[Stored items]
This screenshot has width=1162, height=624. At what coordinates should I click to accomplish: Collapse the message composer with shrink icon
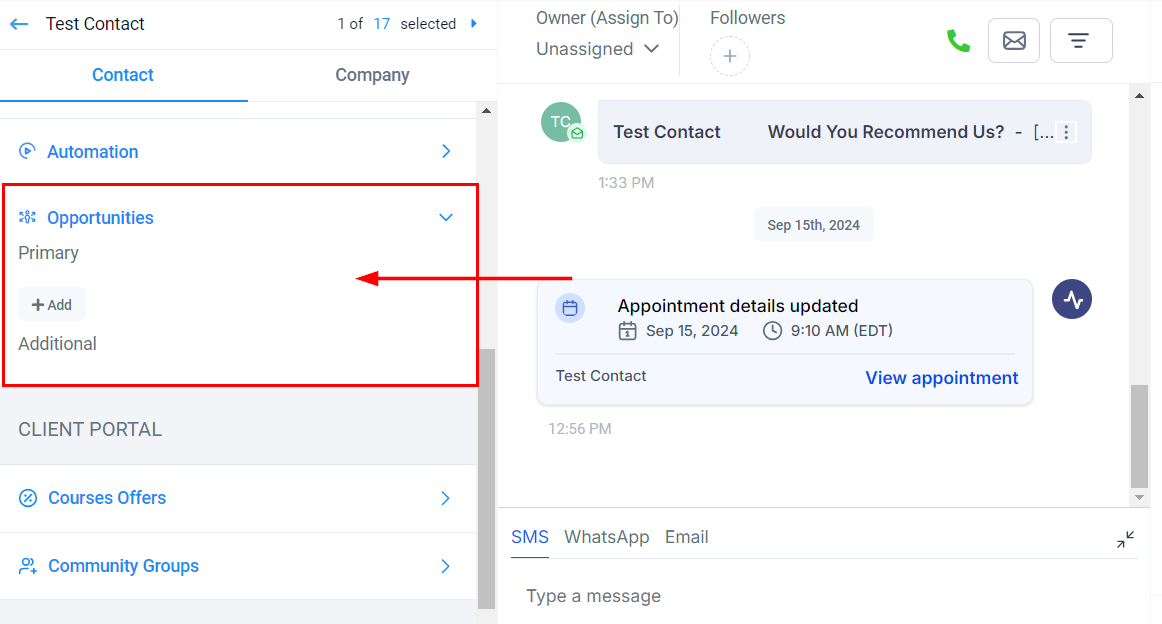(1125, 540)
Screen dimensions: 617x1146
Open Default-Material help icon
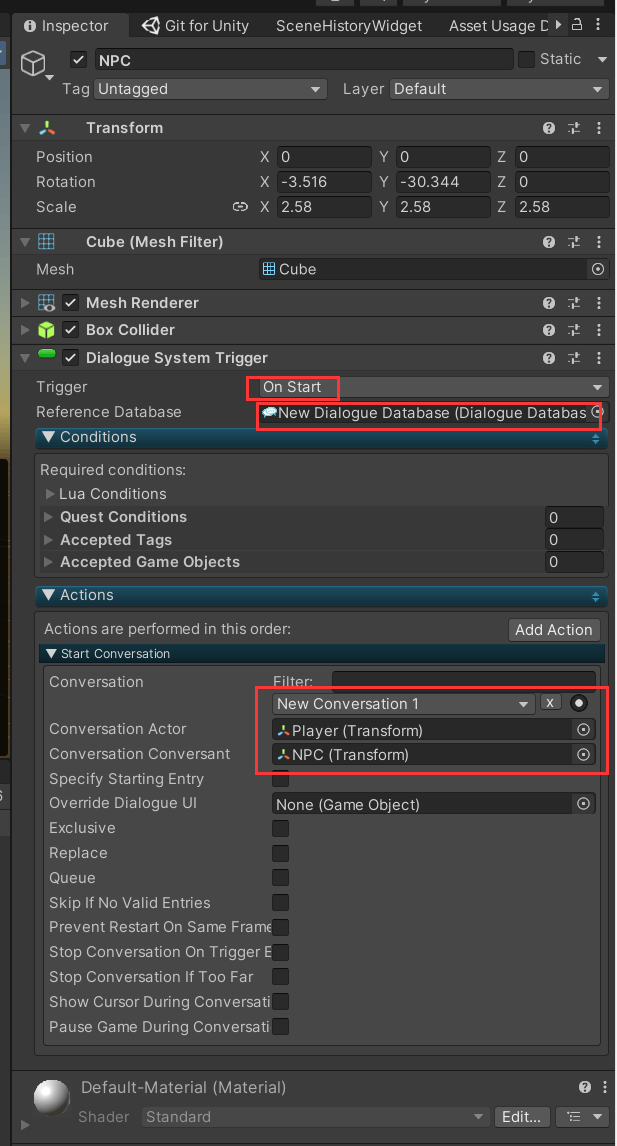(x=585, y=1087)
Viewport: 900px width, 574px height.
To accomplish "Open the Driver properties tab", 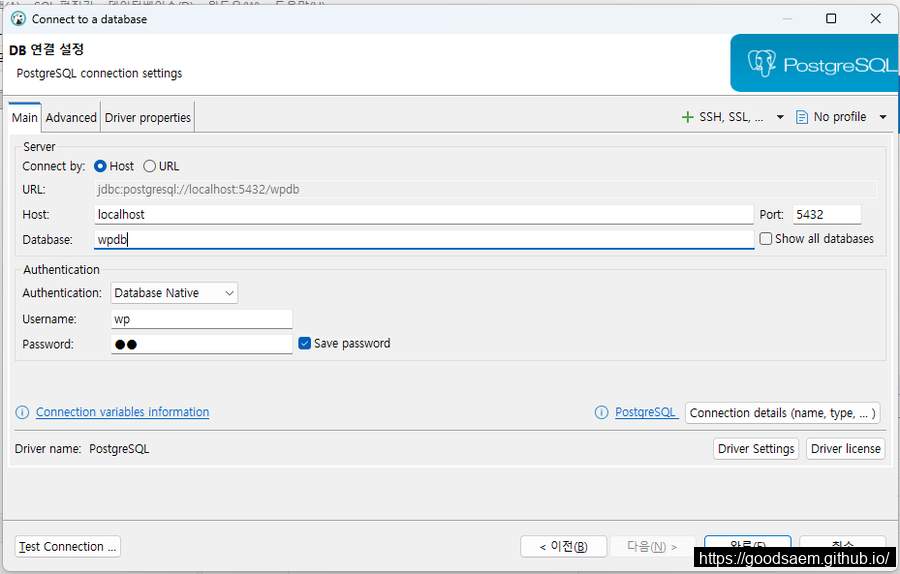I will click(x=147, y=117).
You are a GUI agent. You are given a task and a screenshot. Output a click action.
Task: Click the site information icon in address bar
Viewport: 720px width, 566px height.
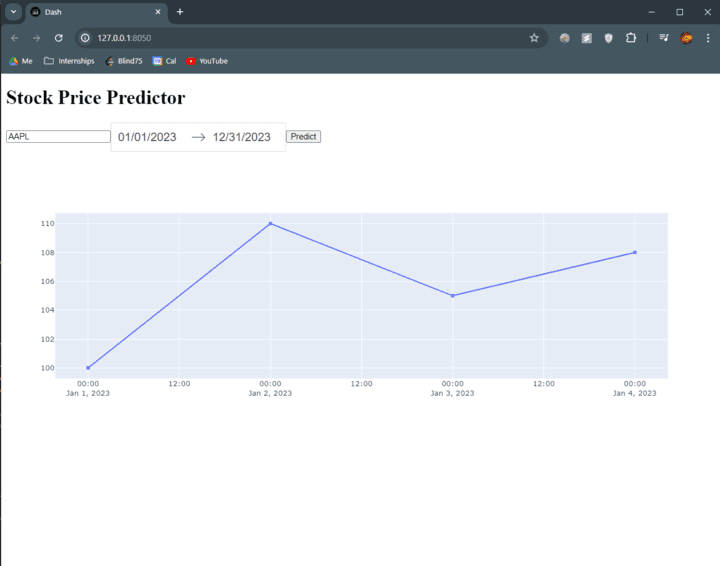click(x=86, y=38)
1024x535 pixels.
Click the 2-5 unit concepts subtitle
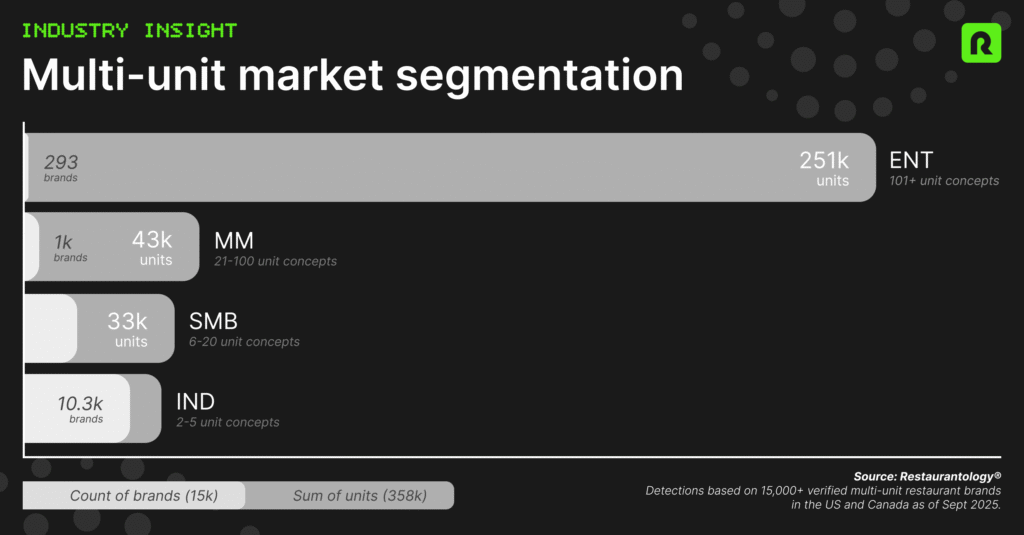(x=227, y=423)
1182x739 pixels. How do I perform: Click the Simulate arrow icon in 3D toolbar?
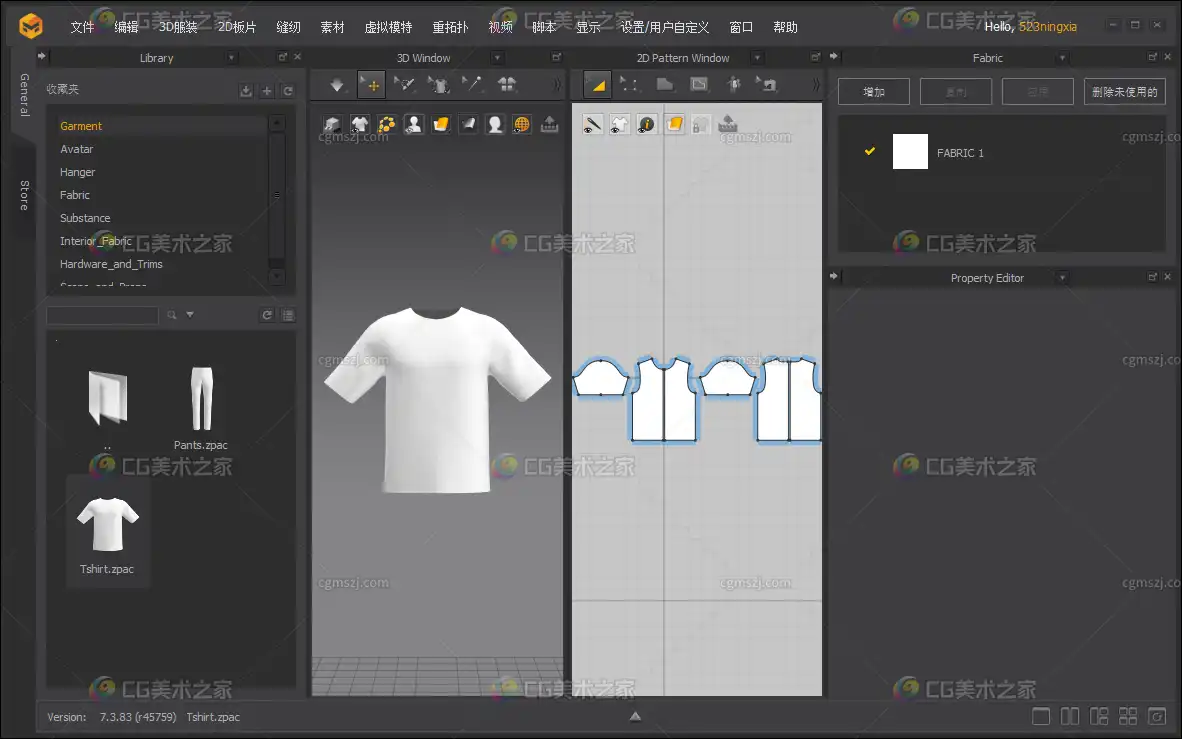tap(338, 85)
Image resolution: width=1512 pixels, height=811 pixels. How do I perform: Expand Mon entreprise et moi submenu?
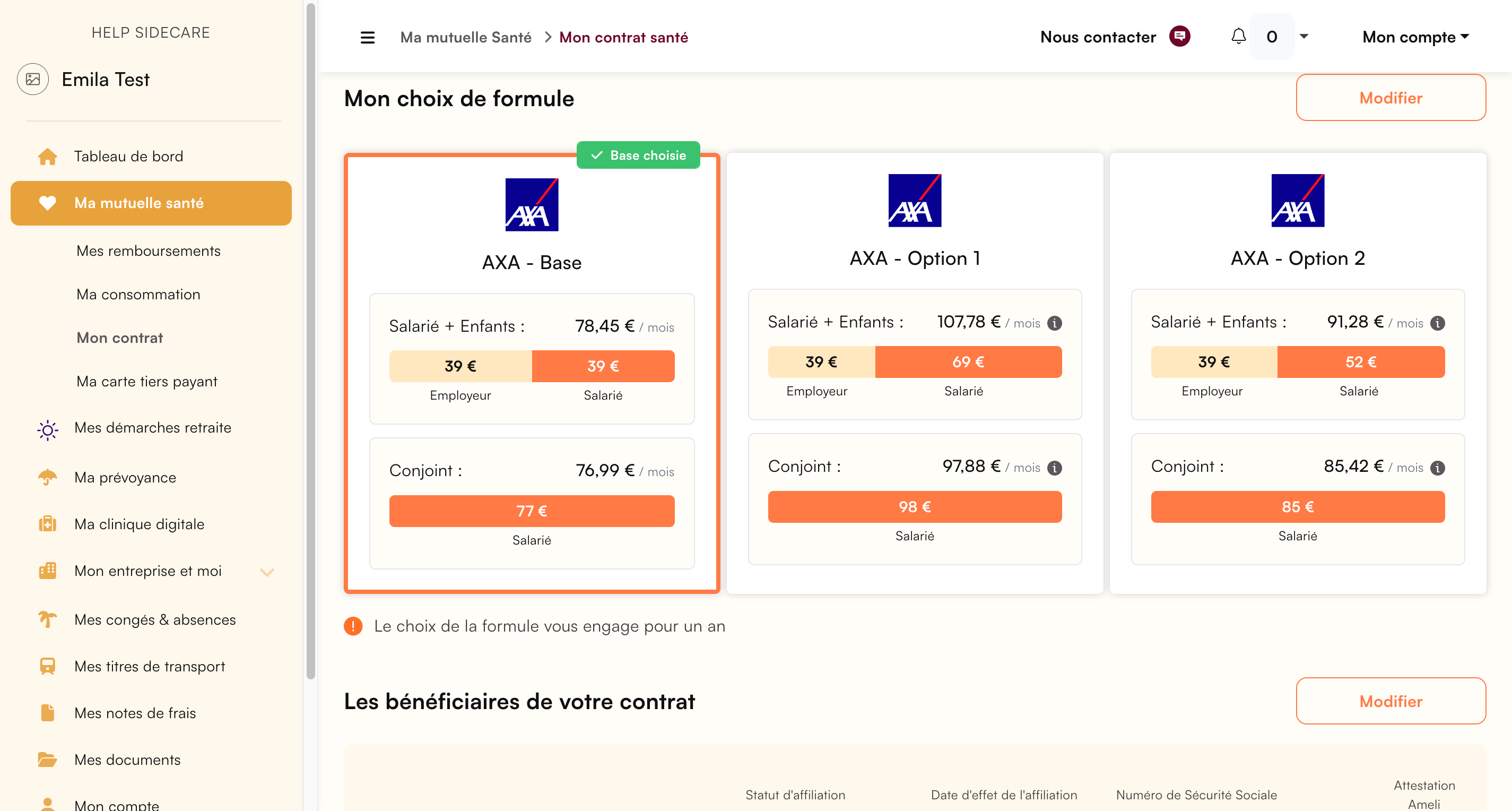pos(267,572)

TASK OBJECTIVE: Leave every picture out, and repeat exactly the lines from the one containing "Viewport: 720px width, 566px height." through the last line of the entries, both ends included.

EXERCISE OUTPUT:
Viewport: 720px width, 566px height.
click(x=86, y=38)
1024x535 pixels.
Click the 2-5 unit concepts subtitle
(x=227, y=423)
1182x739 pixels. How do I perform: Click the Simulate arrow icon in 3D toolbar?
tap(338, 85)
Image resolution: width=1512 pixels, height=811 pixels. How do I perform: Expand Mon entreprise et moi submenu?
pos(267,572)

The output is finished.